Bisnis.com, JAKARTA--Ketua Kuasa Hukum Paslon 01 Joko Widodo-Ma'ruf Amin, Yusril Ihza Mahendra mengatakan majelis hakim harus menolak permintaan Tim Kuasa Hukum Paslon 02 untuk memproses pelanggaran di luar hasil penghitungan suara pemilu.
Berdasarkan ketentuan Pasal 24 C ayat (1) Undang-Undang Dasar 1945 disebutkan bahwa Mahkamah Konstitusi berwenang dan mengadili pada tingkat pertama dan terakhir yang putusannya bersifat final untuk menguji undang-undang terhadap Undang-Undang Dasar, memutuskan sengketa kewenangan lembaga negara yang kewenangannya diberikan oleh Undang-Undang Dasar, memutuskan pembubaran partai politik, dan memutus perselisihan tentang hasil pemilihan umum.
Selanjutnya berdasarkan ketentuan Pasal 10 ayat (1) huruf d UU No 24/2003 Tentang Mahkamah Konstitusi sebagaimana telah diubah dengan UU No 8/2011 tentang Perubahan atas UU 24/2003 Tentang Mahkamah Konstitusi.
"Ditegaskan kembali bahwa kewenangan Mahkamah Konstitusi memutus perselisihan tentang hasil pemilihan umum," katanya di gedung MK, Selasa (18/6/2019).
Meskipun yang menjadi objek perkara dalam Permohonan yang diajukan Pemohon adalah penetapan hasil pemilu secara nasional, namun Pasal 475 ayat (2) UU Pemilu pada pokoknya mengatur permohonan keberatan terhadap hasil Pemilu Presiden dan Wakil Presiden hanya terhadap hasil penghitungan suara yang memengaruhi penentuan terpilihnya paslon atau penentuan untuk dipilih kembali pada Pemilu Presiden dan Wakil Presiden.

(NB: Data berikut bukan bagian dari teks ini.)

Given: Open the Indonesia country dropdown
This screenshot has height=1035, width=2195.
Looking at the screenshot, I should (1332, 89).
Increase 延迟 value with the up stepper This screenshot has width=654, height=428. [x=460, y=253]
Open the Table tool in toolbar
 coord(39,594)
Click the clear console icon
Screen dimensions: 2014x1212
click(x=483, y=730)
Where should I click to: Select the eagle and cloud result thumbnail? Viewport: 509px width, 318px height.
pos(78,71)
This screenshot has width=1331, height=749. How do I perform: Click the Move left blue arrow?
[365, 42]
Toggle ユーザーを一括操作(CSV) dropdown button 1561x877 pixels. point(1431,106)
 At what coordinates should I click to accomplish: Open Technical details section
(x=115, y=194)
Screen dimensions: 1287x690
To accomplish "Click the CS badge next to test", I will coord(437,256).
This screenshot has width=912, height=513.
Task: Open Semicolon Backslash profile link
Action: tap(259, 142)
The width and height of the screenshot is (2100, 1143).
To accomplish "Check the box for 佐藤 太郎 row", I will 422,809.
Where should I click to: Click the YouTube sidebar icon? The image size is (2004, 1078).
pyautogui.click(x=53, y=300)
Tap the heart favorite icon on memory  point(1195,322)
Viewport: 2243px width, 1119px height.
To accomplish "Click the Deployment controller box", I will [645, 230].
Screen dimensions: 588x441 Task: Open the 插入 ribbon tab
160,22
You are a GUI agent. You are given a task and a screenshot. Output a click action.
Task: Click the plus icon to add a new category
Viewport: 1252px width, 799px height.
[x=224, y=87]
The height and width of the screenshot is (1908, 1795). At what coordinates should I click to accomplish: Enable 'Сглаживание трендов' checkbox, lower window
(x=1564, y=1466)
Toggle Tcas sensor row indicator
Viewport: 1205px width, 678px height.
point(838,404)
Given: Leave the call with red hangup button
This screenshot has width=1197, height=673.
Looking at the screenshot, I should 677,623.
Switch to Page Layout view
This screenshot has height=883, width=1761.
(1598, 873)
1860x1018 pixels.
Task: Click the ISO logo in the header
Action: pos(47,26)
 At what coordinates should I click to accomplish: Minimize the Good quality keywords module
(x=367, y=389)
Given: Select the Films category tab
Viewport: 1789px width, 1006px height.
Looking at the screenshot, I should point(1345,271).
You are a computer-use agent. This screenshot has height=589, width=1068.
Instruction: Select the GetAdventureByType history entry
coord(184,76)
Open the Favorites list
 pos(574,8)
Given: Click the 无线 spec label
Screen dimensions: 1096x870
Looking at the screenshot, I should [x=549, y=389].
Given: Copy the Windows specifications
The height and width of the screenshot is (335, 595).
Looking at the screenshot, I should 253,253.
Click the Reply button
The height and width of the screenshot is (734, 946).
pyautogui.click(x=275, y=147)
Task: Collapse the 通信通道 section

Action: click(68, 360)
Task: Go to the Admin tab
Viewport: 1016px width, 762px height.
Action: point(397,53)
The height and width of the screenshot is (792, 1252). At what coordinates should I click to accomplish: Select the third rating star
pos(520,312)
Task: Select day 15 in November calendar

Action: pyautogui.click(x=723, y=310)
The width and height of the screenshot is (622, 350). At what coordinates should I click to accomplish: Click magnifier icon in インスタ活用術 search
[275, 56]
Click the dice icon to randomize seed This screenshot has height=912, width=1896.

Yusril menambahkan adanya kata “hanya” dalam ketentuan pasal tersebut demi hukum membatasi cakupan substansi hal yang dapat dipermasalahkan ke Mahkamah Konsitusi.
Baca Juga
Hal ini sejalan dengan ketentuan Pasal 75 huruf a UU MK dalam permohonan yang diajukan, pemohon wajib menguraikan dengan jelas tentang kesalahan hasil penghitungan suara yang diumumkan oleh KPU dan hasil penghitungan yang benar menurut pemohon serta permintaan untuk membatalkan hasil penghitungan suara, dan menetapkan hasil
penghitungan suara yang benar menurut Pemohon.
Dalam pokok permohonan ditentukan pemuatan mengenai kesalahan hasil penghitungan suara yang ditetapkan oleh Termohon dan hasil penghitungan suara yang benar menurut Pemohon. Padahal, di dalam Petitum dimuat adanya permohonan menetapkan hasil
penghitungan perolehan suara yang benar menurut Pemohon.
Secara keseluruhan di dalam permohonannya, Pemohon tidak sedikit pun membantah hasil perhitungan perolehan suara Pemilihan Presiden dan Wakil Presiden yang ditetapkan oleh Termohon. Pemohon hanya mendalilkan contoh-contoh peristiwa tanpa ada kaitan dan signifikansinya dengan perolehan suara.
"Di dalam Permohonan Pemohon, sama sekali tidak memberikan gambaran klaim kemenangan 62% sebagaimana Pidato Pemohon pada tanggal 17 April 2019 atau pun klaim kemenangan 54,24% sebagaimana presentasi Badan Pemenangan Nasional (BPN) Pemohon pada 14 Mei 2019. Dengan tidak didalilkan perolehan suara versi Pemohon maka klaim kemenangan tersebut menjadi gugur," ujar Yusril.